One is the straight dope on what happened, with just the right edge of snark, written as a blog for SF Weekly by Lois Beckett. It’s surprising to see something so good in the often awful SF Weekly, and it’s even more surprising when you google the writer’s gold-plated bio (Exeter, Harvard Crimson, Nieman award, yadda yadda.)The journalism market is in a sorry state indeed if this is the best job she can get. 

And the other one’s a satiric column, on the Smirking Chimp site, from Bob Patterson, an old-timer who’s been around more than one block—you’d think there would be a solid job for someone with his experience too, but no more, no how. 
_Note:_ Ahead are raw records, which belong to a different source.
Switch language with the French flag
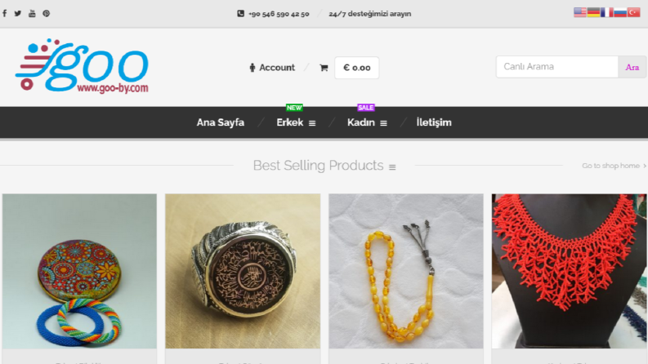Viewport: 648px width, 364px height. click(x=606, y=12)
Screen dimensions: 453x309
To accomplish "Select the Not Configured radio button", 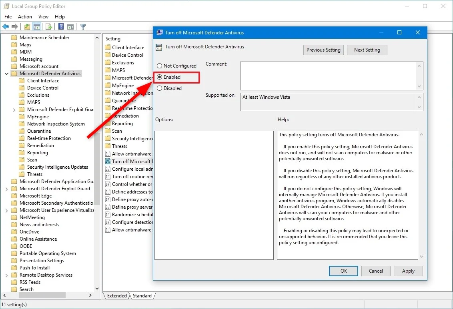I will click(x=160, y=66).
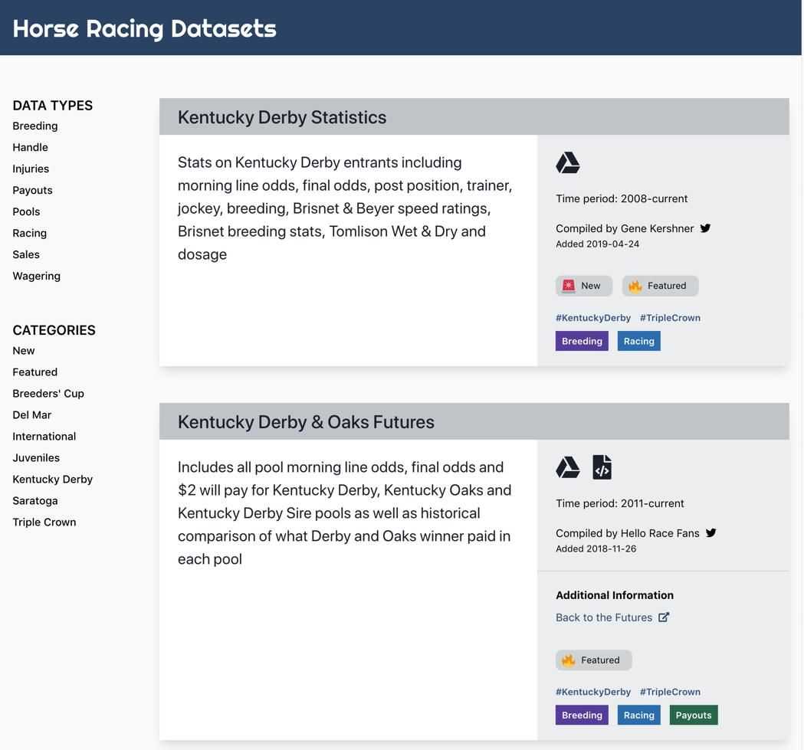Click external link icon after Back to the Futures

pos(664,617)
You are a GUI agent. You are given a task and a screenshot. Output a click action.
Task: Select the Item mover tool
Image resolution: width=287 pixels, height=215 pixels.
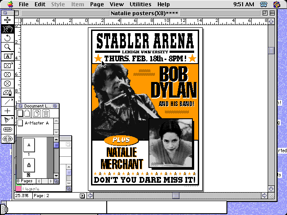pos(7,20)
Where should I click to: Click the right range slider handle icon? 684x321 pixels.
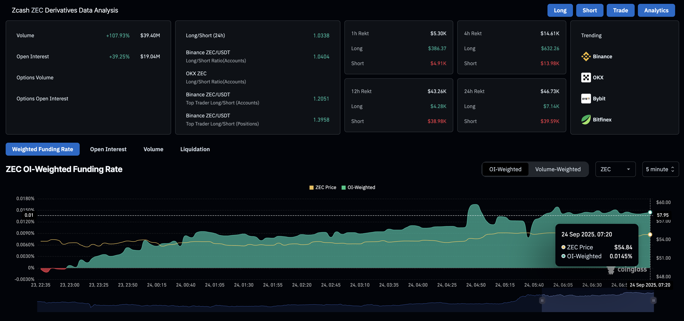[653, 301]
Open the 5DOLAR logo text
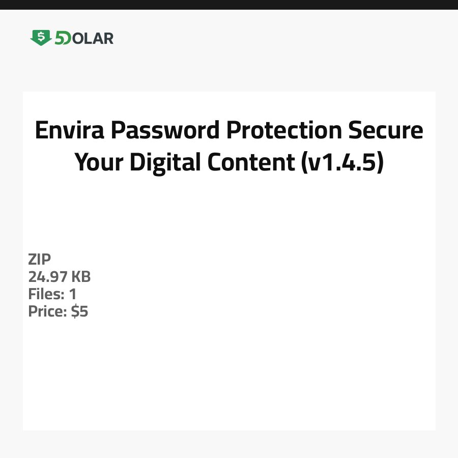Viewport: 458px width, 458px height. pos(84,38)
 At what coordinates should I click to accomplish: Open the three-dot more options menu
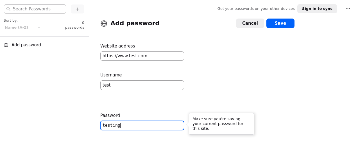(x=348, y=9)
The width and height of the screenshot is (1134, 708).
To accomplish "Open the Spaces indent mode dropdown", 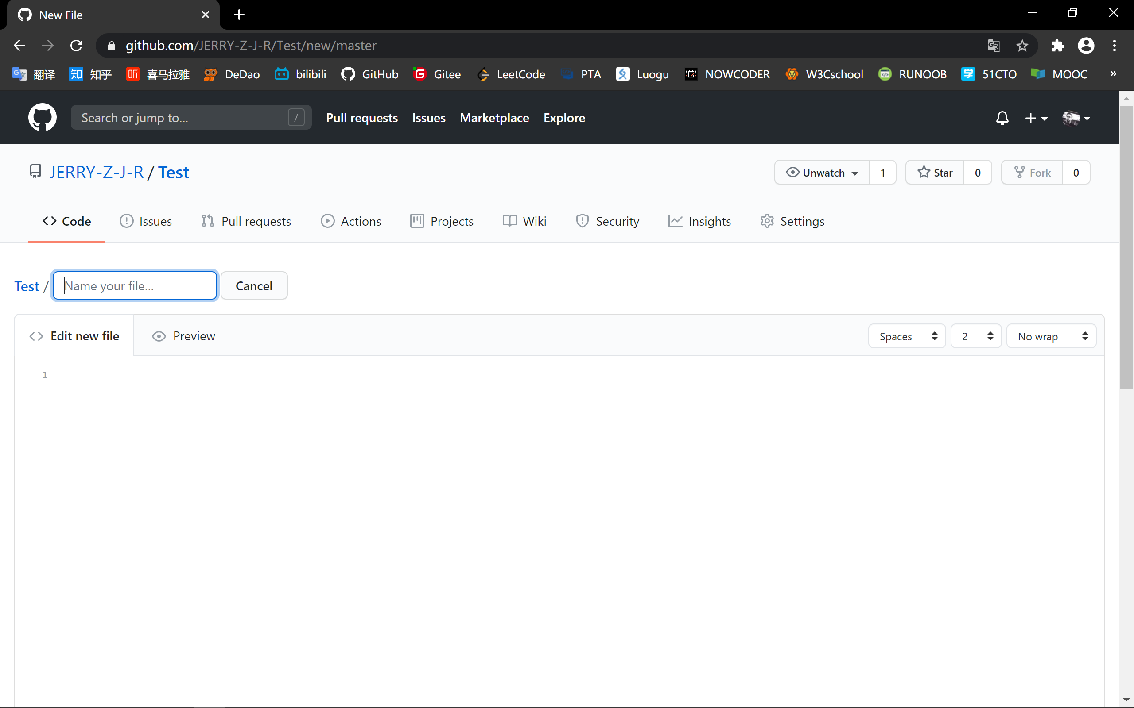I will (x=907, y=336).
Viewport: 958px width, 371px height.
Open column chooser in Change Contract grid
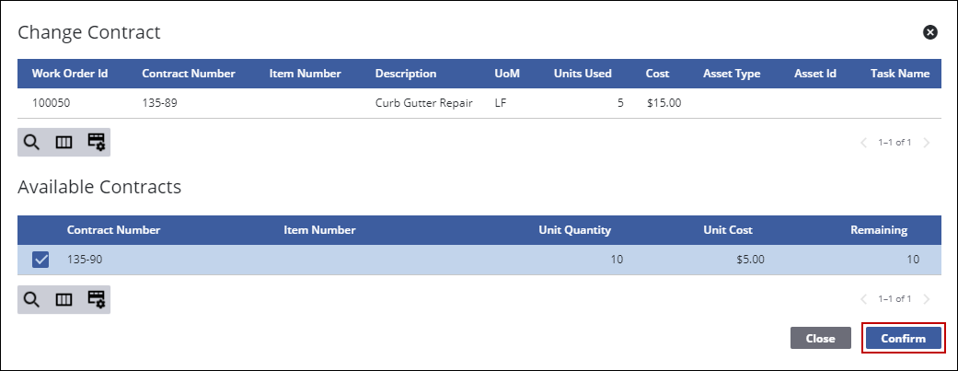(64, 142)
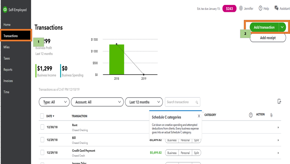Open the Assistant chat icon
This screenshot has width=290, height=164.
[276, 8]
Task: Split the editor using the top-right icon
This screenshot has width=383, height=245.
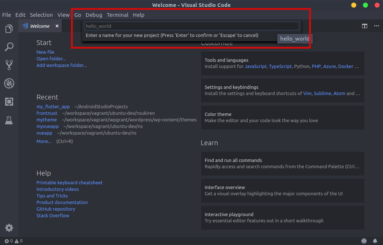Action: [364, 26]
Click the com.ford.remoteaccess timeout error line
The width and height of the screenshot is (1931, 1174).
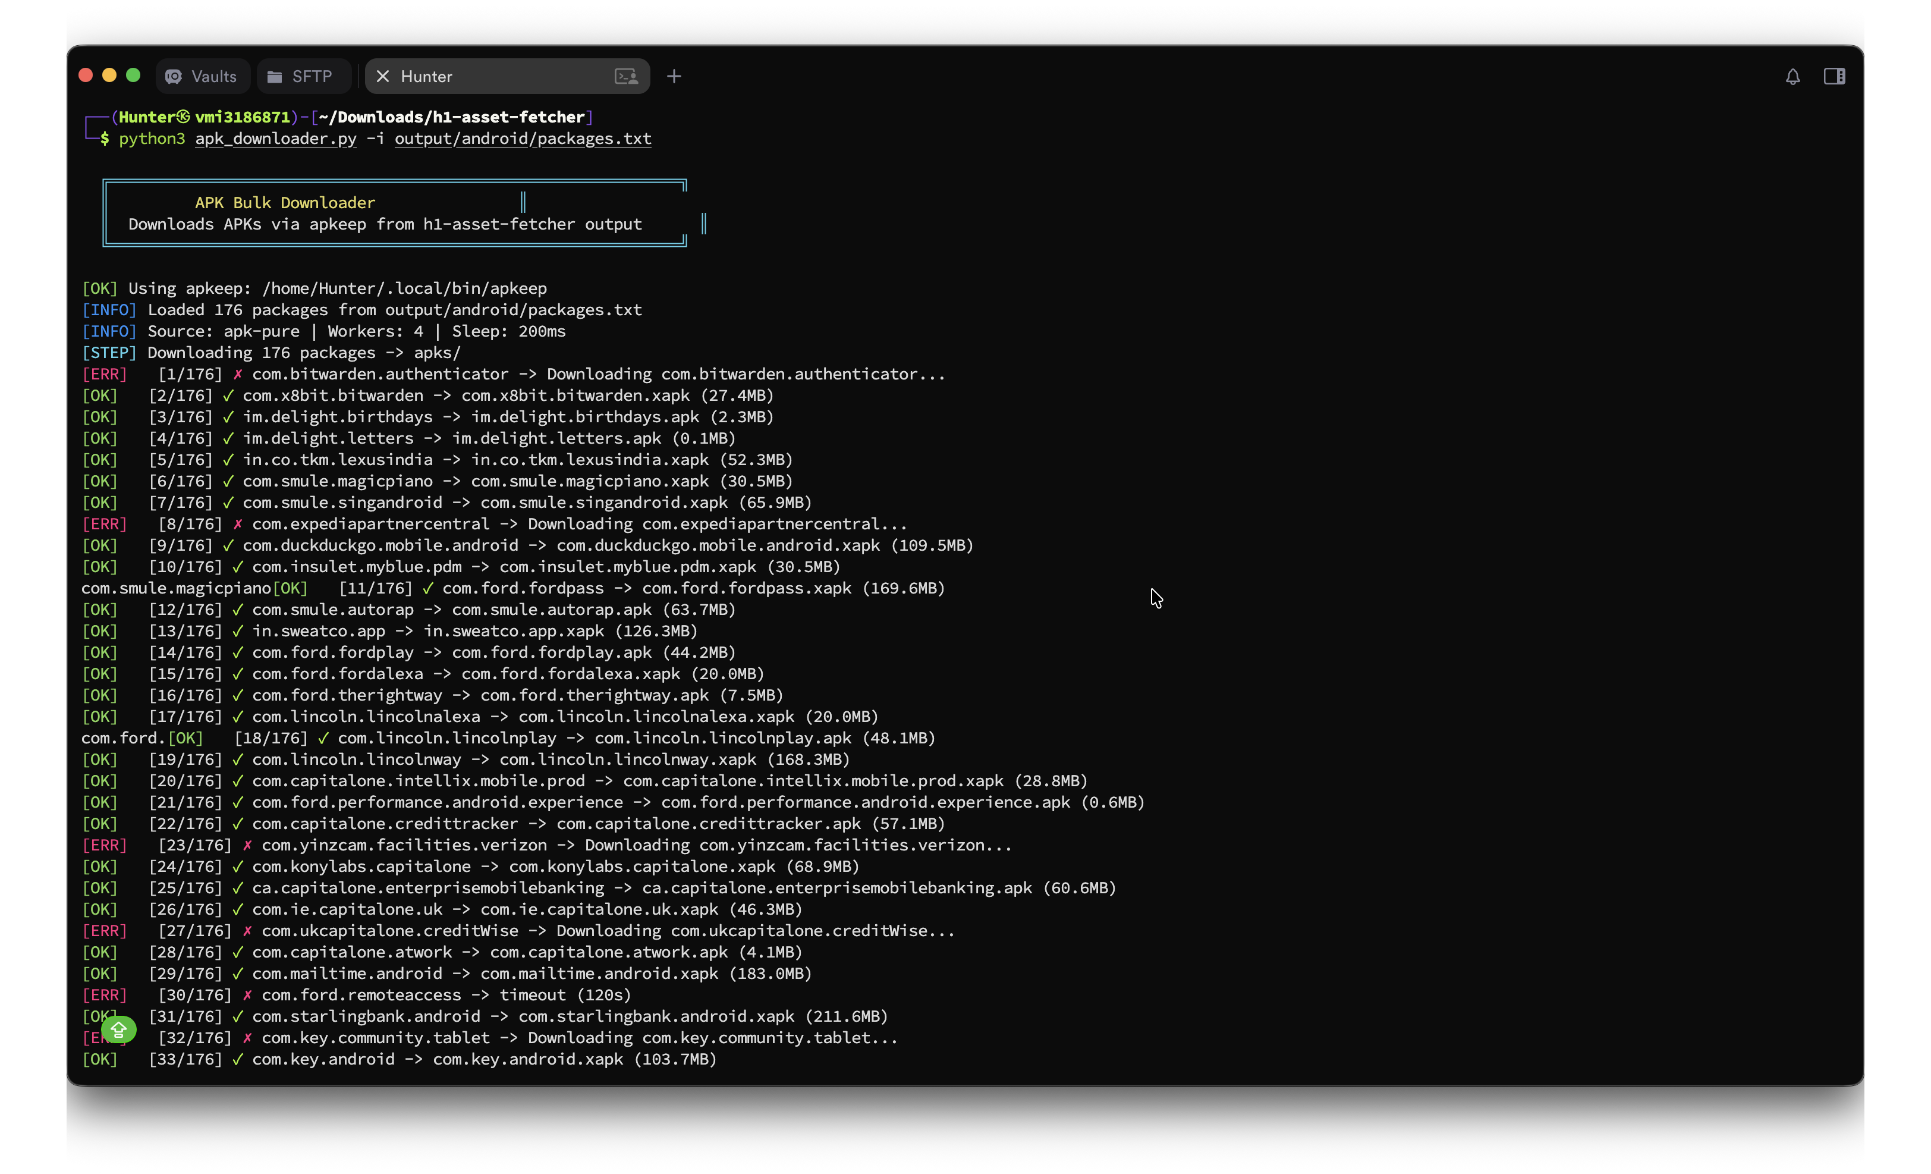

I will say that as a person with some business experience I was not one of those whose eyes sparkled when 25 bucks was mentioned as the—let’s just call it an honorarium—for the right to re-publish content on the Bay Citizen site and even in the New York Times. 

Bob raised a valid question: “Staff members from both the Berkeleyside and Berkeley Daily Planet websites were present and that brought up an interesting aspect of the new journalism venture: will competitors be comfortable in a co-op group?” 

Given the current crash of news reporting in general, it’s hard for us at the Planet to worry about competition. As Berkeley citizens who care a lot about outcomes, we think the more everyone knows about what’s going on, the better off we’ll all be. We appreciate any newsgathering efforts from any source—the more the merrier. 

We got into this in the first place because we were tired of nothing but oh-so-quaint Bezerkeley stories in the Chronicle, a phenomenon that has largely disappeared. I myself even enjoy a bit of soft-feature fluff coverage of food and fun, apparently the bread and butter of the Times’ newly launched Bay Area coverage, as long as it’s not All Cutesy All the Time. 

In the seven years since we purchased the Planet, real reporting on Berkeley and the urban East Bay has improved dramatically, even in the face of drastic funding cutbacks at what’s left of the major metro dailies. We believe that we contributed to that improvement by setting a new standard, breaking real news stories in our print paper that others copied. 

But fifteen years in a small software company trying to deal with the likes of AT&T, Microsoft and Apple gave us a good perspective on how big operations play small creative suppliers off against one another to keep prices down. I was primed for the software marketplace because before we started our company I was a freelance magazine writer, back in the days when the lively magazines which paid writers real money were just winding down. Talk about competition… 

The most depressing commentary on journalism today which I’ve seen recently was in Sunday’s New York Times Magazine, a theme issue devoted—like a lot of the contemporary New York Times—to Money.It was called, in fact, The Money Issue

(Brief digression: why is the New York Times increasingly the bible of Lifestyles of the Rich and Tacky?The wedding write-ups alone are too disgusting to read over breakfast, devoted as they are to ostentatiously displaying the lucrative jobs of both partners and their often multiple parents and step-parents. Vulgar—a word my great-aunt was too polite to use—doesn’t even begin to describe it.) 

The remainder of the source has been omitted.